━━━━━ DATA PROVIDED
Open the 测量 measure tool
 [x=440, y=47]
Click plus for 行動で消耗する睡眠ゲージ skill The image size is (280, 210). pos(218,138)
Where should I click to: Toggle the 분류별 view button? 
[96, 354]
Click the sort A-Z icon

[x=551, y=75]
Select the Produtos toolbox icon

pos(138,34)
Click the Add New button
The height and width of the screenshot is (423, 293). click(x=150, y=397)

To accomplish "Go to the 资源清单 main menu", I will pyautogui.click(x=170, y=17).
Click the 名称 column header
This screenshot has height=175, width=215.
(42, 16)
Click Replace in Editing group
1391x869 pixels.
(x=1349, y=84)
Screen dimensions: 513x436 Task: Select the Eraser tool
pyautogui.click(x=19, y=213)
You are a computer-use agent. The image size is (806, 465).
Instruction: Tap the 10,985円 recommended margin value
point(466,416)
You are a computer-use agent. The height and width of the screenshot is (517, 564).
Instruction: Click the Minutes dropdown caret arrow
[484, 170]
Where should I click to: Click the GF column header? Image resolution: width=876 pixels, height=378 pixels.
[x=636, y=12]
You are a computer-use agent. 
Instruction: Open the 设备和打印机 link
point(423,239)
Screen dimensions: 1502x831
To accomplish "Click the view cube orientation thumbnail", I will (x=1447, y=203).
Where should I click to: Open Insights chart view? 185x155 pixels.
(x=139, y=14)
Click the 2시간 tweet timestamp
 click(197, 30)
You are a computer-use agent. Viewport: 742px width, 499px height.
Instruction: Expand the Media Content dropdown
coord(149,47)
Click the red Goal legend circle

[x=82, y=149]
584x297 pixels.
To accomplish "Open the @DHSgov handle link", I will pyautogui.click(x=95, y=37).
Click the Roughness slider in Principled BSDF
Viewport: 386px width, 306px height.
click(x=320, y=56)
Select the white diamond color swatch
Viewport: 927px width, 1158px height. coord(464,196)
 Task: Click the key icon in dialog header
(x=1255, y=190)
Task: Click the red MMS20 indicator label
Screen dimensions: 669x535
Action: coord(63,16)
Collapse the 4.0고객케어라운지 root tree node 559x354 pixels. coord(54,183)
━━━━━━━━━━
■ ABOUT THIS TASK: This exercise calls for every record above to be written out again exactly.

■ SOLUTION FOR THIS PROBLEM:
Open the 测量 measure tool
 [x=440, y=47]
Click plus for 行動で消耗する睡眠ゲージ skill The image size is (280, 210). pos(218,138)
Where should I click to: Toggle the 분류별 view button? 
[96, 354]
Click the sort A-Z icon

[x=551, y=75]
Select the Produtos toolbox icon

pos(138,34)
Click the Add New button
The height and width of the screenshot is (423, 293). click(x=150, y=397)

To accomplish "Go to the 资源清单 main menu", I will pyautogui.click(x=170, y=17).
Click the 名称 column header
This screenshot has height=175, width=215.
(42, 16)
Click Replace in Editing group
1391x869 pixels.
(x=1349, y=84)
Screen dimensions: 513x436 Task: Select the Eraser tool
pyautogui.click(x=19, y=213)
You are a computer-use agent. The image size is (806, 465).
Instruction: Tap the 10,985円 recommended margin value
point(466,416)
You are a computer-use agent. The height and width of the screenshot is (517, 564).
Instruction: Click the Minutes dropdown caret arrow
[484, 170]
Where should I click to: Click the GF column header? Image resolution: width=876 pixels, height=378 pixels.
[x=636, y=12]
You are a computer-use agent. 
Instruction: Open the 设备和打印机 link
point(423,239)
Screen dimensions: 1502x831
To accomplish "Click the view cube orientation thumbnail", I will (x=1447, y=203).
Where should I click to: Open Insights chart view? 185x155 pixels.
(x=139, y=14)
Click the 2시간 tweet timestamp
 click(197, 30)
You are a computer-use agent. Viewport: 742px width, 499px height.
Instruction: Expand the Media Content dropdown
coord(149,47)
Click the red Goal legend circle

[x=82, y=149]
584x297 pixels.
To accomplish "Open the @DHSgov handle link", I will pyautogui.click(x=95, y=37).
Click the Roughness slider in Principled BSDF
Viewport: 386px width, 306px height.
click(x=320, y=56)
Select the white diamond color swatch
Viewport: 927px width, 1158px height. coord(464,196)
 Task: Click the key icon in dialog header
(x=1255, y=190)
Task: Click the red MMS20 indicator label
Screen dimensions: 669x535
Action: coord(63,16)
Collapse the 4.0고객케어라운지 root tree node 559x354 pixels. coord(54,183)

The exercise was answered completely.